Kebiasaan itu dimulai sejak kita mengenal kata jajan. Dari pakaian merah putih, hingga putih abu-abu yang membalut tubuh remaja kita.
Ayah. Seringkali yang paling prioritas untuk selalu disebut-sebut jasanya dalam sebuah keluarga adalah sosok Ibu. Dari mulai pepatah; sorga itu di bawah telapak kaki Ibu, atau kasih Ibu sepanjang masa. Itu mungkin sudah terlalu 'mainstream', bukan mengesampingkan sosok seorang Ibu. Tapi di sini, ada sesosok yang gagah dan agak terlupakan oleh pepatah. Seorang Ayah. Ayah selalu terlupakan karena didikannya yang harus tegas, terkadang pula diselipi amarah dan gertakkan. Sesungguhnya amarah seorang Ayah, adalah bekal kita dalam menjejali carut-marut kehidupan yang begitu keras di luar sana. Sekeras lengan bajanya. Dan kapanpun kita telah siap bertarung di luar sana. Lengan itu mengepal, meninju atap langit, dan menyemangati kita untuk harus selalu siap dalam setiap pertarungan.

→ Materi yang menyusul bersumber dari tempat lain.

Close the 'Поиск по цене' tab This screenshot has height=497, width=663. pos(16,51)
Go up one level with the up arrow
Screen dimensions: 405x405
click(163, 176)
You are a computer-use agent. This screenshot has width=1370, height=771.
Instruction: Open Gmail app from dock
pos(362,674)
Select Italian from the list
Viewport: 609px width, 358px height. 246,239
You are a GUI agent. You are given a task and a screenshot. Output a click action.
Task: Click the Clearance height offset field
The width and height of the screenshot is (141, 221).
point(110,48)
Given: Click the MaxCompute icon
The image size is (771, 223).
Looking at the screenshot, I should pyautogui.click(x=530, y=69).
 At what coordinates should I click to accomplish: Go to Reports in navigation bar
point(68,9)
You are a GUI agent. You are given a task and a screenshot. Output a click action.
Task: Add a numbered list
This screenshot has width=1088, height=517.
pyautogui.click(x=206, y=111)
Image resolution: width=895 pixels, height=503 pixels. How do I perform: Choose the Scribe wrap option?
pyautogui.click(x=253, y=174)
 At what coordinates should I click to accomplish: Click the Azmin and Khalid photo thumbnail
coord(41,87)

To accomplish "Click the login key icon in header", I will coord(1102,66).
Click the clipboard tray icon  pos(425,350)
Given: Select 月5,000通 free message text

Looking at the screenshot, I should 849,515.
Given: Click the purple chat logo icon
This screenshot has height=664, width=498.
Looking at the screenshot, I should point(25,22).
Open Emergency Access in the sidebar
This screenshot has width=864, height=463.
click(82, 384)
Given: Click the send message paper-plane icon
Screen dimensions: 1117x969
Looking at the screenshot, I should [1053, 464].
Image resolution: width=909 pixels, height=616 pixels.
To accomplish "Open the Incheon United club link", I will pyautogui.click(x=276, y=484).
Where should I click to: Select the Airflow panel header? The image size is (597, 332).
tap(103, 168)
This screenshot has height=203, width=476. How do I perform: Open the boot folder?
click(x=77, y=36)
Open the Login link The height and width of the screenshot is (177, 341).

Tapi Ayah cukup tahu, bahwa untuk menyusun bata demi bata dalam suatu bangunan itu, butuh sisi kelembutan dan kehati-hatian di sana. Ia cukup tahu entah itu untuk anak gadis atau laki-lakinya, bahwa amarah hanyalah satu bentuk wibawanya sebagai Ayah. Ia 'The Leader' dalam suatu keluarga. Dan pemimpin yang tanpa wibawa itu, seperti singa jantan, ompong, di tengah-tengah hutan yang penuh dengan daging rusa yang sudah dikuliti oleh singa betina. Memang di komunitas singa, jantan tak terlalu dominan. Masih selalu sosok Ibu yang lebih tampak aktif. Tapi sebuah istana kerajaan singa tak akan pernah terbangun kokoh tanpa andil seorang ayah.
Jika sebuah keluarga serupa rimba raya tempat hidupnya kerajaan singa. Fabelnya di sini, sosok Ibu itu seperti singa betina yang mengajari anaknya makan, atau pun sekadar berburu dan melayani si jantan dan anak-anaknya. Sementara sosok Ayah, kita baru temukan saat melihat singa jantan berjuang, bertarung, tercabik-cabik, berdarah-darah, demi melindungi betinanya dari singa-singa jantan kelompok lain, pun mejaga wilayah kekuasaannya. Sosok pemimpin. Seekor singa tak pernah memakan bangkai demi harga dirinya. Di sela-selah taringnya terselip sepotong harga diri. Segar dan terjaga.
Mereka ajarkan adalah sikap dependensi, tak bergantung kepada orang lain. Ini bukan hanya bualan tentang satu sosok yang sangat berarti dalam hidup kita. Tapi ini omong kosong suci dari dua sosok yang tak akan pernah tergantikan posisinya di hati. Sosok Ayah yang akan selalu tampak gagah dengan sedikit kemarahannya. Di setiap seringainya, kita jangan pernah lupa di situ ada sepotong 'harga diri' terselip, tersimpan sebagai pengingat. Menjaga harga diri dan tahu bagaimana caranya memimpin dan mengayomi. Juga sosok Ibu yang mengajarkan kepada para anak perempuannya, bahwa lelaki itu seringkali mencari perempuan yang lihai dalam menghidangkan makanan. Makanan enak itu terkadang mampu meringkus rasa cinta. Kepuasan di ranjang dan dapur harus berbanding lurus.
Aku membual di sini, tentang Ayah, tapi tak sanggup untuk tak menyebutkan---Ibu. Untuk soal kasih-sayang tak pernah ada kata 'mainstream'.
Jika di telapak kaki seorang Ibu ada sorga, maka di telapak kaki seorang Ayah ada neraka sebagai pembanding dan untuk mengingatkan kita akan dosa.
Jika kasih Ibu sepanjang masa, maka di setiap 'masa' itu ada Ayah sebagai 'waktu' yang melebur bersama, tak terpisahkan.
Jika ditanya pepatah untuk seorang Ayah apa?
Kita sudah sering mendengarnya, tak asing lagi. Bahwa Ayah adalah seorang pahlawan.
Mungkin 'Superhero' yang sering kita kenal, di dadanya melekat huruf inisial dari namanya. Dan untuk kepahlawanan seorang Ayah, juga Ibu. Dua huruf inisial "A.I" itu melurut di dada, melesak ke dalam hati, kemudian meruyak di segala pembuluh darah. Darahku adalah mereka berdua.